Your task
Repeat every line of the records below, changing nothing.

Input for this task
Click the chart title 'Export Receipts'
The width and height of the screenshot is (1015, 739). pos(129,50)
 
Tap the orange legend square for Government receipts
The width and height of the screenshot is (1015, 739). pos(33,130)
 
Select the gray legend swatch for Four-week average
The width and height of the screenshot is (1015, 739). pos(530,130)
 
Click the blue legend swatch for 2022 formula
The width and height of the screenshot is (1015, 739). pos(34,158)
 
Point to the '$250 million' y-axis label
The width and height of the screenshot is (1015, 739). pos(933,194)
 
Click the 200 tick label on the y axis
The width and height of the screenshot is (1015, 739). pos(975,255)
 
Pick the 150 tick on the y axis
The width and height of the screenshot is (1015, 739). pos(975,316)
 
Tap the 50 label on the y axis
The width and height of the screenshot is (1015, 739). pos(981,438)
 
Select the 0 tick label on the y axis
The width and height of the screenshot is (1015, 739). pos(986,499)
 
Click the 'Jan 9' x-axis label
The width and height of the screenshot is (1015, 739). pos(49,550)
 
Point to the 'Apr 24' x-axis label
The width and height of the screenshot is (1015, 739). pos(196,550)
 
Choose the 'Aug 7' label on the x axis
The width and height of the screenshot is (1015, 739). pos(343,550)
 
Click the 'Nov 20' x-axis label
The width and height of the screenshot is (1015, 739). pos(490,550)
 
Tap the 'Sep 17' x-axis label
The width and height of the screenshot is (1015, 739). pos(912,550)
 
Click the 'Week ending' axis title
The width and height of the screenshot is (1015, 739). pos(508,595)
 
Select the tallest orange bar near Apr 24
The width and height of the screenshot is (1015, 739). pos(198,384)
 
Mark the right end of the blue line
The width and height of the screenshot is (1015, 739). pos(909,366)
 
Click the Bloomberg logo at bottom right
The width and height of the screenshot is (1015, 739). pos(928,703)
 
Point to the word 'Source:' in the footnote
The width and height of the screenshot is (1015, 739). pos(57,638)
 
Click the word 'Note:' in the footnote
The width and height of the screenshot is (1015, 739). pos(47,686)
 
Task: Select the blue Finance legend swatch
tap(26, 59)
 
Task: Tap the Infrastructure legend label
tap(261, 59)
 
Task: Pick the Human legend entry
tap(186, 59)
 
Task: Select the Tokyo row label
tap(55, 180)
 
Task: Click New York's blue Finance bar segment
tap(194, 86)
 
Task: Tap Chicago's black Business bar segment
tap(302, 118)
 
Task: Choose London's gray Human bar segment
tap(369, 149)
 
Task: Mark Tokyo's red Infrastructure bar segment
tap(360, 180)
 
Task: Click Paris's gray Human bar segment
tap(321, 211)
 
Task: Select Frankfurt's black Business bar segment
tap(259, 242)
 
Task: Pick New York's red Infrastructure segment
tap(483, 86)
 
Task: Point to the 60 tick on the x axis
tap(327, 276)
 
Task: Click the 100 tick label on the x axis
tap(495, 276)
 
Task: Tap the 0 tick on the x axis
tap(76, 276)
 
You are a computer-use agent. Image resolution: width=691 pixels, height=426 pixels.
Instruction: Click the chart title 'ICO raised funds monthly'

Response
Click the chart title 'Export Receipts'
The width and height of the screenshot is (1015, 739). pos(129,50)
 
Tap the orange legend square for Government receipts
The width and height of the screenshot is (1015, 739). pos(33,130)
 
Select the gray legend swatch for Four-week average
The width and height of the screenshot is (1015, 739). pos(530,130)
 
Click the blue legend swatch for 2022 formula
The width and height of the screenshot is (1015, 739). pos(34,158)
 
Point to the '$250 million' y-axis label
The width and height of the screenshot is (1015, 739). pos(933,194)
 
Click the 200 tick label on the y axis
The width and height of the screenshot is (1015, 739). pos(975,255)
 
Pick the 150 tick on the y axis
The width and height of the screenshot is (1015, 739). pos(975,316)
 
Tap the 50 label on the y axis
The width and height of the screenshot is (1015, 739). pos(981,438)
 
Select the 0 tick label on the y axis
The width and height of the screenshot is (1015, 739). pos(986,499)
 
Click the 'Jan 9' x-axis label
The width and height of the screenshot is (1015, 739). pos(49,550)
 
Point to the 'Apr 24' x-axis label
The width and height of the screenshot is (1015, 739). pos(196,550)
 
Choose the 'Aug 7' label on the x axis
The width and height of the screenshot is (1015, 739). pos(343,550)
 
Click the 'Nov 20' x-axis label
The width and height of the screenshot is (1015, 739). pos(490,550)
 
Tap the 'Sep 17' x-axis label
The width and height of the screenshot is (1015, 739). pos(912,550)
 
Click the 'Week ending' axis title
The width and height of the screenshot is (1015, 739). pos(508,595)
 
Select the tallest orange bar near Apr 24
The width and height of the screenshot is (1015, 739). pos(198,384)
 
Mark the right end of the blue line
The width and height of the screenshot is (1015, 739). pos(909,366)
 
Click the Bloomberg logo at bottom right
The width and height of the screenshot is (1015, 739). pos(928,703)
 
Point to the word 'Source:' in the footnote
The width and height of the screenshot is (1015, 739). pos(57,638)
 
Click the word 'Note:' in the footnote
The width and height of the screenshot is (1015, 739). pos(47,686)
 
Task: Select the blue Finance legend swatch
tap(26, 59)
 
Task: Tap the Infrastructure legend label
tap(261, 59)
 
Task: Pick the Human legend entry
tap(186, 59)
 
Task: Select the Tokyo row label
tap(55, 180)
 
Task: Click New York's blue Finance bar segment
tap(194, 86)
 
Task: Tap Chicago's black Business bar segment
tap(302, 118)
 
Task: Choose London's gray Human bar segment
tap(369, 149)
 
Task: Mark Tokyo's red Infrastructure bar segment
tap(360, 180)
 
Task: Click Paris's gray Human bar segment
tap(321, 211)
 
Task: Select Frankfurt's black Business bar segment
tap(259, 242)
 
Task: Pick New York's red Infrastructure segment
tap(483, 86)
 
Task: Point to the 60 tick on the x axis
tap(327, 276)
 
Task: Click the 100 tick label on the x axis
tap(495, 276)
 
Task: Tap the 0 tick on the x axis
tap(76, 276)
 
You are a computer-use agent. Image resolution: width=691 pixels, height=426 pixels.
Instruction: Click the chart title 'ICO raised funds monthly'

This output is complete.